§ **SOURCE**:

____________________

So we're in the Eurostar.
And the colleague of mine says, I know this guy.
I know that this is Tom from the workflow that we use at Colibra.
Colibra has a core capability around data collaboration,
which was workflow engine driven.
So JBPM and was kind of at the foundation of that.
And that's Tom's open source project.
So my colleague knew him.
We started chatting and ultimately that's where we first met
and the conversation got started.
It's a good segue to make the transition.
I got started in open source workflow engines.
Created two subsequent workflow engines in the developer ecosystem with significant communities and the second
one was the biggest one and that's the one indeed that got adopted into a lot
of companies like Colibra but there's now a handful companies on the actual
technology itself rather than like hundreds or more like baking into their
products that's where I saw really that the developer ecosystem,
open source, that's quite a different beast
from normal traditional development.
And I really like that.
It's like an awesome environment to be in, to work in.
After those endeavors, I also did a SaaS startup.
And that's after that SaaS startup, which was in the BPM space,
workflow and collaboration as well,
but more the simplified version with UI towards the business enterprise version.
And so that's kind of how I segued into data when I met Martin
because open source and workflow are key components
in the product vision of Soda as well.
So that's where the connection comes from.
We have, in the meantime, established an open source trajectory, launched it earlier this year.
And workflow and collaboration is key in our platform as well.
So that's the link and where we met up.
That's how we got started.
Okay, interesting.
So if I got it right, Tom, you used to work around JBPM.
Is that correct?
Yeah, I'm the original founder of JBPM.
Okay.
And a later activity.
Yeah, I mean, like many others, I guess.
I have used JBPM at some point.
And yeah, I even met some people in Berlin.
Unfortunately, I forget the name of the company now,
but since you're into BPM...
J-Boss Red Hat, maybe?
No, they started a new...
Ah, Camunda.
Yes, Camunda.
Yeah.
I met them at some point.
And yeah, we actually discussed quite a bit about, you know,
the inner workings of business process management and workflow engines
and open source and all of that.
That's a great crew.
Each time when I go to Berlin, I try to meet up with them.
Some nice friends there.
Yeah, cool.
Okay.
So, yeah, thanks.
Thank you both for the introduction to both yourselves and how you met up. And I should also mention that it's kind of a nice coincidence, nice timing, because one of the things that James who organized the discussion was kind enough to let me know that you just got an award as a cool vendor from Gartner.
And I was looking at the brief in which they described what this award is about.
And they also mentioned a few words about the vendors that got the award.
And what struck me about it was that there seems to be quite a wealth of terminology thrown around.
So you have data management and data observability
and data fabric and data mesh and data ops as well
and AI ops and ML ops and all of those things.

____________________

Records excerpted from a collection
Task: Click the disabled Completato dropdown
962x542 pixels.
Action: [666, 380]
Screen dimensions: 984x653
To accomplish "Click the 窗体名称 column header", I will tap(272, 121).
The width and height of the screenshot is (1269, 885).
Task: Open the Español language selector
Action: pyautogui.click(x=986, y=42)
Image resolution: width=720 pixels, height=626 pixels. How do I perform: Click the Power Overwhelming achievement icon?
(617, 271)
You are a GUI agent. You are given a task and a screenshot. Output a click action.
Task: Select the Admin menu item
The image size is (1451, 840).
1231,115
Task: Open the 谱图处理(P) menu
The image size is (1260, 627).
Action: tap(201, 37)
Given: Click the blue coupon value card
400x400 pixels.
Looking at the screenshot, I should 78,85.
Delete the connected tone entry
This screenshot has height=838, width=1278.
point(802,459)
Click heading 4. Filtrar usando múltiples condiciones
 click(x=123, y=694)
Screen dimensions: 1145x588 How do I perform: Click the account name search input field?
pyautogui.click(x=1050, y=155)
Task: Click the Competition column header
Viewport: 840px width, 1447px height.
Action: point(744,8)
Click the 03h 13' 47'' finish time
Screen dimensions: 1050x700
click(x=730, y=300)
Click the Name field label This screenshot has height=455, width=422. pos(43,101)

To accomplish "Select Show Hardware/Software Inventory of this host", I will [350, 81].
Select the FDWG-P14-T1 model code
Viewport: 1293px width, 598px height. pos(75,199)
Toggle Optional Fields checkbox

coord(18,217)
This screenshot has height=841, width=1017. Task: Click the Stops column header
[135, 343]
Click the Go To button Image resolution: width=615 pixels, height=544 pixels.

____________________

§ **REQUIRED WORK**:
A – Answer these questions from the conversation about workflow engines:
(i) Which open source project was at the foundation of Colibra's data collaboration capability?
(ii) In what space was the SaaS startup?
(iii) What award from Gartner did the vendor receive?
B – Reproduce the records from the line with "Task: Open the 谱图处理(P) menu" through the final line of the records, both included.

§ **FINAL RESULTS**:
A –
(i) JBPM
(ii) The BPM space
(iii) An award as a cool vendor

B –
Task: Open the 谱图处理(P) menu
The image size is (1260, 627).
Action: tap(201, 37)
Given: Click the blue coupon value card
400x400 pixels.
Looking at the screenshot, I should 78,85.
Delete the connected tone entry
This screenshot has height=838, width=1278.
point(802,459)
Click heading 4. Filtrar usando múltiples condiciones
 click(x=123, y=694)
Screen dimensions: 1145x588 How do I perform: Click the account name search input field?
pyautogui.click(x=1050, y=155)
Task: Click the Competition column header
Viewport: 840px width, 1447px height.
Action: point(744,8)
Click the 03h 13' 47'' finish time
Screen dimensions: 1050x700
click(x=730, y=300)
Click the Name field label This screenshot has height=455, width=422. pos(43,101)

To accomplish "Select Show Hardware/Software Inventory of this host", I will [350, 81].
Select the FDWG-P14-T1 model code
Viewport: 1293px width, 598px height. pos(75,199)
Toggle Optional Fields checkbox

coord(18,217)
This screenshot has height=841, width=1017. Task: Click the Stops column header
[135, 343]
Click the Go To button Image resolution: width=615 pixels, height=544 pixels.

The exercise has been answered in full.